Copy out exactly the lines from the one with "Open Incidents in the sidebar" through the last line of the listing below, both included, but none of the pictures.

----------

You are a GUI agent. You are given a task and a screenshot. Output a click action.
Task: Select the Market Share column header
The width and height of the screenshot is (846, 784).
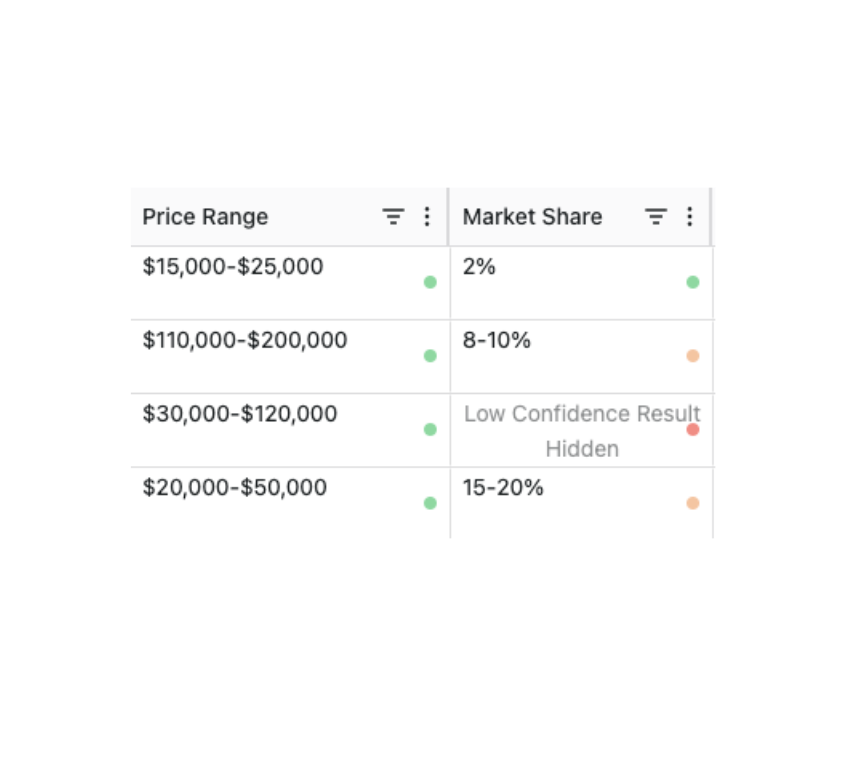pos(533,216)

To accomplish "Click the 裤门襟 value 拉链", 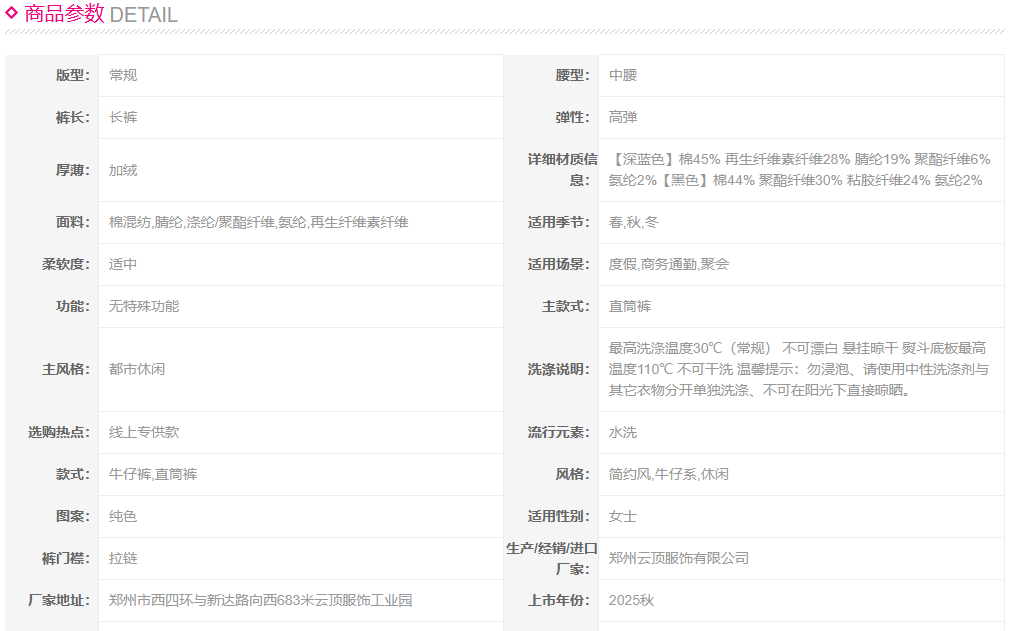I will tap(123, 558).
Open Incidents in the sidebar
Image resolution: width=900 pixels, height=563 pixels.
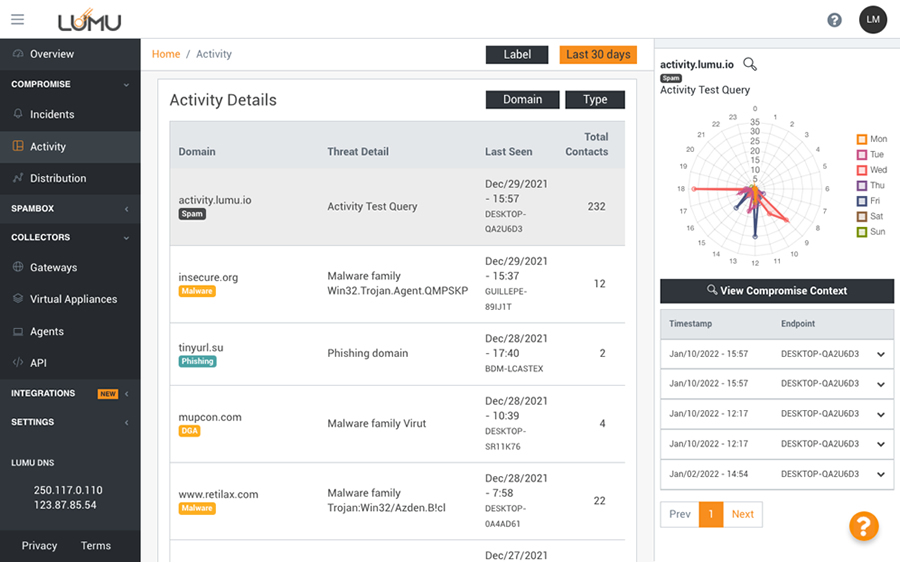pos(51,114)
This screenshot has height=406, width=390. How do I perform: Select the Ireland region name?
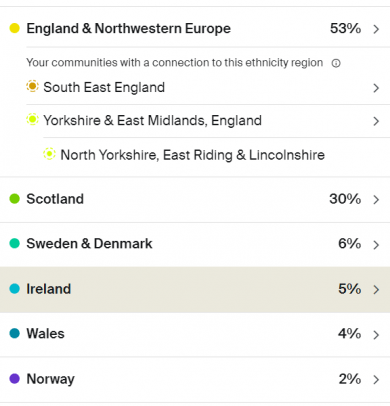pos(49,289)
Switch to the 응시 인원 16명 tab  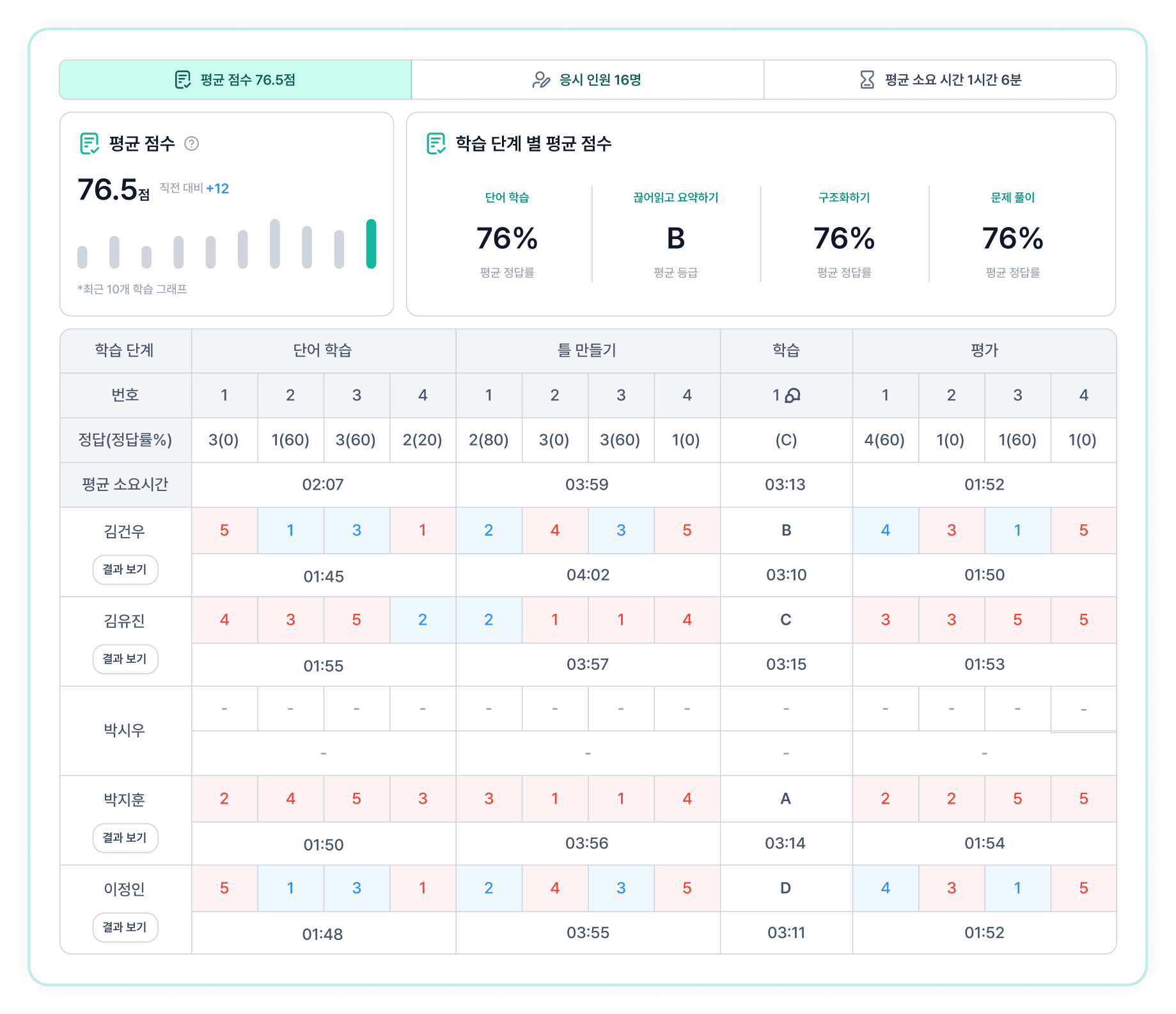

----------

- **COMPLETED TASK**
Open Incidents in the sidebar
Image resolution: width=900 pixels, height=563 pixels.
pos(51,114)
This screenshot has height=406, width=390. How do I perform: Select the Ireland region name?
pos(49,289)
Switch to the 응시 인원 16명 tab  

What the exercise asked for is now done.